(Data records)
- - - -

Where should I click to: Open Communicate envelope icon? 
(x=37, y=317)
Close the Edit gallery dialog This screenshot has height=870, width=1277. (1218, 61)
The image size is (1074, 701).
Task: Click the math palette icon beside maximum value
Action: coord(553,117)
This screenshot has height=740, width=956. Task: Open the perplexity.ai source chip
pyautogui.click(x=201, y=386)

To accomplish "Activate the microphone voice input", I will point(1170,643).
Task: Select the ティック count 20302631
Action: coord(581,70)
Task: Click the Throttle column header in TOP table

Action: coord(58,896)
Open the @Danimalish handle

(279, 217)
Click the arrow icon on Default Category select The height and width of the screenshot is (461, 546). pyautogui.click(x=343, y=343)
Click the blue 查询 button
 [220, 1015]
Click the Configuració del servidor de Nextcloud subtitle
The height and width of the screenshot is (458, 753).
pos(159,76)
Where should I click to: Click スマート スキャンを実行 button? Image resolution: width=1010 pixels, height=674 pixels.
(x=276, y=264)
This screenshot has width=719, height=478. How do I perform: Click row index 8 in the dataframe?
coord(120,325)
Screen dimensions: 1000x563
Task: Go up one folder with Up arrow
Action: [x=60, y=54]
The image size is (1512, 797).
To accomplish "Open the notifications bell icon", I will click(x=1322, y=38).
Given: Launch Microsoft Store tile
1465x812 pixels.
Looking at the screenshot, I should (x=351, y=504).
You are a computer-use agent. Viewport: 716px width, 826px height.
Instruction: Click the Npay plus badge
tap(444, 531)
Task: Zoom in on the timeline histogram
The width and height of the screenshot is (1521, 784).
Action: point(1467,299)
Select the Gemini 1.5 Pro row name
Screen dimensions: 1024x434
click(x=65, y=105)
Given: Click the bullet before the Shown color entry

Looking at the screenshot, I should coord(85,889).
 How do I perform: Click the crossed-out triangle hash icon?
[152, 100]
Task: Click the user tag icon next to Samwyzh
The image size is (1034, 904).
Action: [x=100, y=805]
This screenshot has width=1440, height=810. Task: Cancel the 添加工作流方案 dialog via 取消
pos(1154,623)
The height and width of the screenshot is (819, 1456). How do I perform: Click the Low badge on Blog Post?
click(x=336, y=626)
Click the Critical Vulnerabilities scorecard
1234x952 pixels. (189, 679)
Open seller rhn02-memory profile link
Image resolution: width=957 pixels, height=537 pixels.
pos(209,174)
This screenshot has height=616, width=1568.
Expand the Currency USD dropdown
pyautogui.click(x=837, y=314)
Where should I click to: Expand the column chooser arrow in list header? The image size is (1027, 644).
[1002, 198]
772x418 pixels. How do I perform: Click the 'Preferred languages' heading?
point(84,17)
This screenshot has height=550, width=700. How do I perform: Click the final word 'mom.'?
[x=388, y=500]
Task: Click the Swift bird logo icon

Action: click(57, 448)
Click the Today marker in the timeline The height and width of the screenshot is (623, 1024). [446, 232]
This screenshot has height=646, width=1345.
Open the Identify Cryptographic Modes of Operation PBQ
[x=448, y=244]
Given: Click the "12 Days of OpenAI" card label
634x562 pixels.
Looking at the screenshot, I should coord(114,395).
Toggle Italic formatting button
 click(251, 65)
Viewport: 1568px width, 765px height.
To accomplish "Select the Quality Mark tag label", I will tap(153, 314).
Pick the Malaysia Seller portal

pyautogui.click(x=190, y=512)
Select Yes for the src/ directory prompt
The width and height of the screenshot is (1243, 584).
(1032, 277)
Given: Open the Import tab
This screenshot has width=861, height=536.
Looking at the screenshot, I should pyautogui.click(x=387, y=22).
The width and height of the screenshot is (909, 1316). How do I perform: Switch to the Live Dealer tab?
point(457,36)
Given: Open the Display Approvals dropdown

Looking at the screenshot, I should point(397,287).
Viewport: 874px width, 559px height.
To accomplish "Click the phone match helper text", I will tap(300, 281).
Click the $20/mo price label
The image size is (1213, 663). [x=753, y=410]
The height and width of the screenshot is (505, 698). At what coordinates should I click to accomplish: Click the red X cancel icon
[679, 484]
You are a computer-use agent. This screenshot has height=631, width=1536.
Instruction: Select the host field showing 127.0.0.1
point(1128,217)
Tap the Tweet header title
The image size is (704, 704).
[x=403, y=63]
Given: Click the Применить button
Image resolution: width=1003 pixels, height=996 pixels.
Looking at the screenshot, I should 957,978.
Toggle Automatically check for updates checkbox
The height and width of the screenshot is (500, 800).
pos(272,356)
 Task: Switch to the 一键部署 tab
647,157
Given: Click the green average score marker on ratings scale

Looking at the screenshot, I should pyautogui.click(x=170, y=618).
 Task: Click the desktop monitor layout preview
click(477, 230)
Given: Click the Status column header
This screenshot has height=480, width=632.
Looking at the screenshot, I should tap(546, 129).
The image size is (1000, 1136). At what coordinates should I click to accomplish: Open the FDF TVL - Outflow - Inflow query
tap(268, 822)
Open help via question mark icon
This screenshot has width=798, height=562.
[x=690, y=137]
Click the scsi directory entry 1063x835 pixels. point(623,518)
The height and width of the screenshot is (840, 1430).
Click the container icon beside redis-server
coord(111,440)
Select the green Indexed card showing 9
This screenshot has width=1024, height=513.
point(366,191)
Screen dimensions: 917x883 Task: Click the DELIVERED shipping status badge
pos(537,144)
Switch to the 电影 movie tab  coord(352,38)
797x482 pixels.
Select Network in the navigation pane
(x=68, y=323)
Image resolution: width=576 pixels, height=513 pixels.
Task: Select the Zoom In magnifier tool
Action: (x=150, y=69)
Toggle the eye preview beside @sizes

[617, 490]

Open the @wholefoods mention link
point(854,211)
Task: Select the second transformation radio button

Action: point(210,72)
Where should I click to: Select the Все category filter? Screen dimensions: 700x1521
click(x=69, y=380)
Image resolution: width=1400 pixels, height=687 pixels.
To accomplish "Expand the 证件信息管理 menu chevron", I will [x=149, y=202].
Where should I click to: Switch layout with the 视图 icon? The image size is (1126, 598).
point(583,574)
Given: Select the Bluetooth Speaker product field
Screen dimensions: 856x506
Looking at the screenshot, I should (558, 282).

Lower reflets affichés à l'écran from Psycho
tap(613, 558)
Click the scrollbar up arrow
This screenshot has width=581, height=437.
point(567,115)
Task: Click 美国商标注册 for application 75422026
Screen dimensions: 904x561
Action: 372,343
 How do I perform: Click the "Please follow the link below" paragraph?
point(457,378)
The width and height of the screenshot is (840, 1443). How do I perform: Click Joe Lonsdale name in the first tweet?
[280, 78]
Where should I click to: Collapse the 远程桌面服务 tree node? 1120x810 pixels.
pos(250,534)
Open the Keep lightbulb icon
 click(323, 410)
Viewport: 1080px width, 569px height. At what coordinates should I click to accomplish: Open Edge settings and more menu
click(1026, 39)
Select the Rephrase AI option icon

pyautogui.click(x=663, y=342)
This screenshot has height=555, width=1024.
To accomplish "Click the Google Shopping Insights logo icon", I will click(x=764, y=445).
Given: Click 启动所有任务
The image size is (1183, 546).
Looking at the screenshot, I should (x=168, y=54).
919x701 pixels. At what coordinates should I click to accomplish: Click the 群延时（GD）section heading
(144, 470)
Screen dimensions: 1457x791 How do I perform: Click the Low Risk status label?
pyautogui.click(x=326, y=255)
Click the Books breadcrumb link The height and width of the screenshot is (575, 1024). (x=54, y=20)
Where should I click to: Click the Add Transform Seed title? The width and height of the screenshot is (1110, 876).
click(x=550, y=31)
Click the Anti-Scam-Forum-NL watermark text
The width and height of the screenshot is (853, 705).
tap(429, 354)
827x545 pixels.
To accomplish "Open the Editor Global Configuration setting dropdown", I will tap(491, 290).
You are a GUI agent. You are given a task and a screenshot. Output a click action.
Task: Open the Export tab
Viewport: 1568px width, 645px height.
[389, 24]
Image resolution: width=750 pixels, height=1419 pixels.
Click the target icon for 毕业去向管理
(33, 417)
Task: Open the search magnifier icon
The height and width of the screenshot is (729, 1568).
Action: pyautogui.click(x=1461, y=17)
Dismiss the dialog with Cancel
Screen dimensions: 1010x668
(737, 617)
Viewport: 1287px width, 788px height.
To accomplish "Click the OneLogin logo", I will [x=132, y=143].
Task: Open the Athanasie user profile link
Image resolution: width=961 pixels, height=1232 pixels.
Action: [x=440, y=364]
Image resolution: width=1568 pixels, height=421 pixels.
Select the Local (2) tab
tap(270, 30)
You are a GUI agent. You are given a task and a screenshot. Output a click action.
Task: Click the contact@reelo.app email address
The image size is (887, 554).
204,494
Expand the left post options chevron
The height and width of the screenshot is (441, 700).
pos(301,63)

- - - -

Extract every line containing the string "profile" from the data above.

Open seller rhn02-memory profile link
Task: Open the Athanasie user profile link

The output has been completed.